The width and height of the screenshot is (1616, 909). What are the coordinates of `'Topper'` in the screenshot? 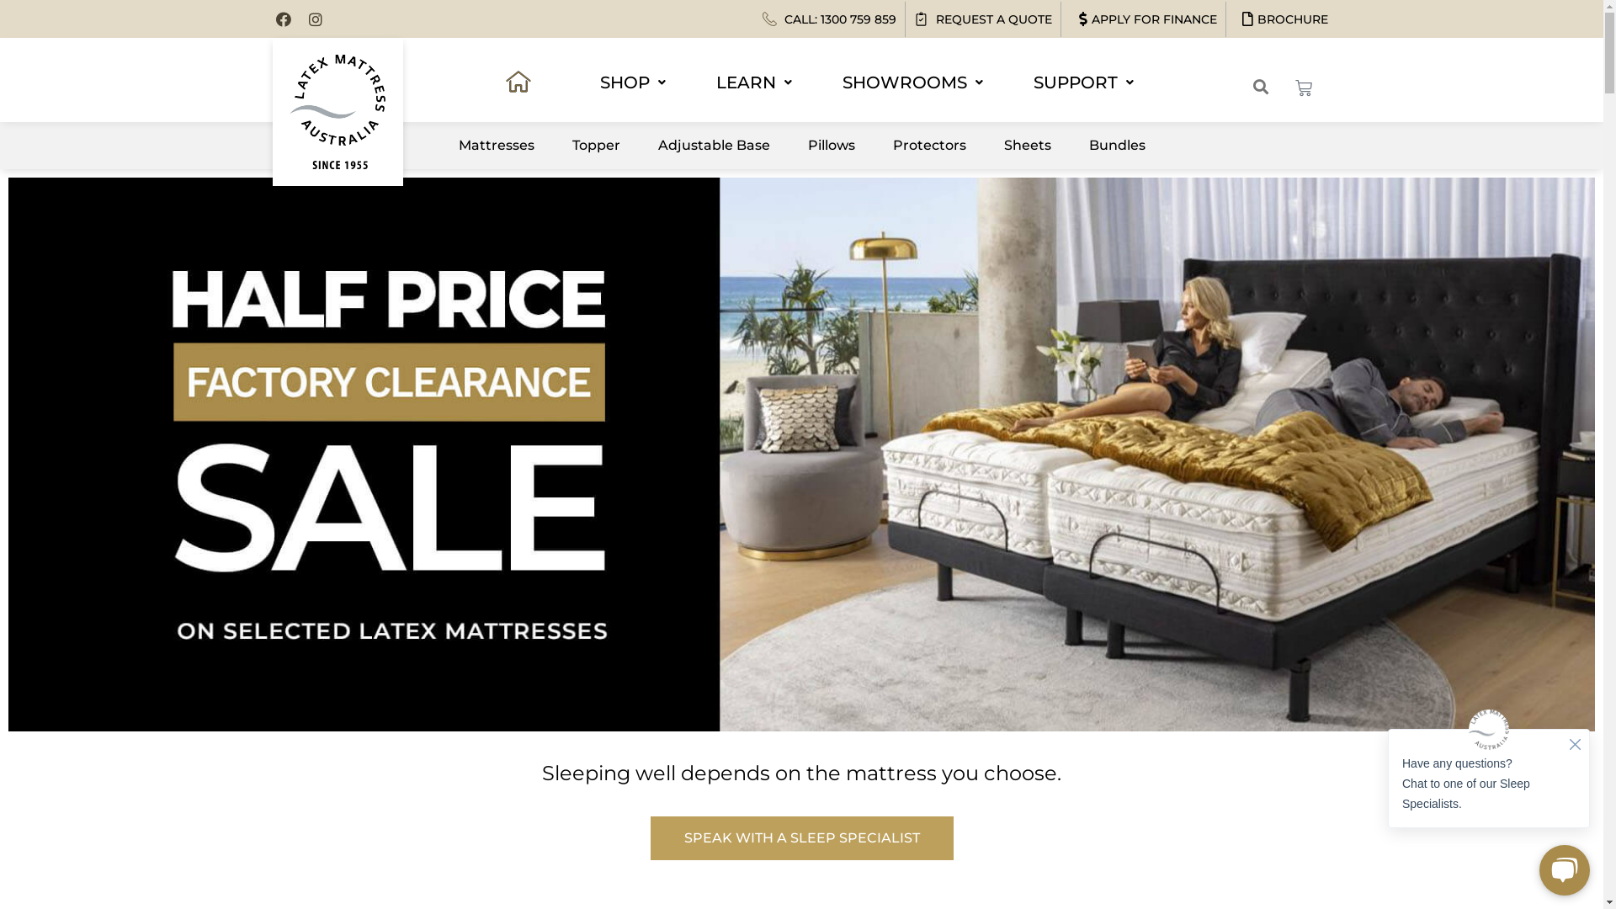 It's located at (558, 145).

--

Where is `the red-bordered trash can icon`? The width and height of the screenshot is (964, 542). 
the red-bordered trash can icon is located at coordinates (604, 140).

* * *

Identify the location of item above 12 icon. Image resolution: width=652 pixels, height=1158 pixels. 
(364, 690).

## To be done
Copy out only the part that opens with the line containing "Identify the location" and closes with the line containing "(364, 690).", putting "button" in place of "icon" and leaving everything else as it is.

## Solution for this exercise
Identify the location of item above 12 button. Image resolution: width=652 pixels, height=1158 pixels. 
(364, 690).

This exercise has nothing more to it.